I’m also looking for the implementation of this layer in PyTorch. Have you managed to succesfully implement it?

Since the following answer implement L2 Pooling in TF

May be it would be

class L2Pool(nn.Module):
    def __init__(self, *args, **kwargs):
        super().__init__()
        self.pool = nn.AvgPool2d(*args, **kwargs)
    def forward(self, x):
        return torch.sqrt(self.pool(x ** 2))
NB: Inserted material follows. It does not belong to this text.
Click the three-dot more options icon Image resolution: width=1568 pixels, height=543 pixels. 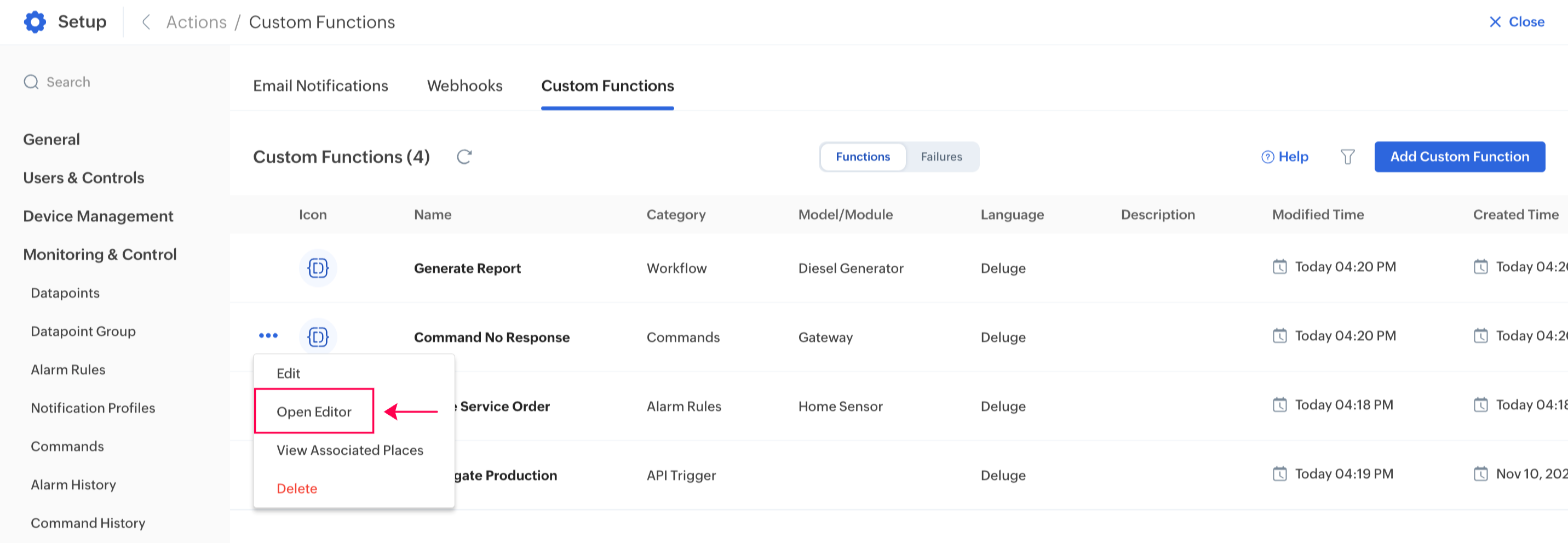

I AM NOT SURE IT IS RIGHT…

1 Like

Looking at different implementations I found for tensorflow, like this one: tensorflow - How to implement a L2 pooling layer in Keras? - Stack Overflow , I think you are right. I see most people implementing it like this. However, I’m not quite sure it’s the same as the L2 norm as this is described as:
image

The only difference in your (and other implementations I found) is the reduction by division of the number of elements (so taking the mean instead of the sum). Perhaps this reduction does not matter too much though…

Edit:
I figured out that you can use divisor_override = 1 in avgpool() so that you won’t have this issue.

1 Like

If reduction is not needed…
Option 1:

class L2Pool(nn.Module):
    def __init__(self, *args, **kwargs):
        super().__init__()
        ## DO NOT USE nn.Parameter HERE
        self.weight = torch.zeros(kernel_h, kernel_w).float()
    def forward(self, x):
        return torch.sqrt(nn.functional.conv2d(x ** 2, self.weight), stride...and so on)

Option 2

class L2Pool(nn.Module):
    def __init__(self, *args, **kwargs):
        super().__init__()
        self.pool = nn.AvgPool2d(*args, **kwargs)
        self.n = kernel_h * kernel_w
    def forward(self, x):
        return torch.sqrt(self.pool(x ** 2) * self.n)

Option 3

class L2Pool(nn.Module):
    def __init__(self, *args, **kwargs):
        super().__init__()
        kwargs["divisor_override"] = 1  # div 1 instead of kernel size
        self.pool = nn.AvgPool2d(*args, **kwargs)
    def forward(self, x):
        return torch.sqrt(self.pool(x ** 2))
2 Likes

Thanks for the quick replies! Looks good to me now :slight_smile:
Now let’s hope it actually works well in the model!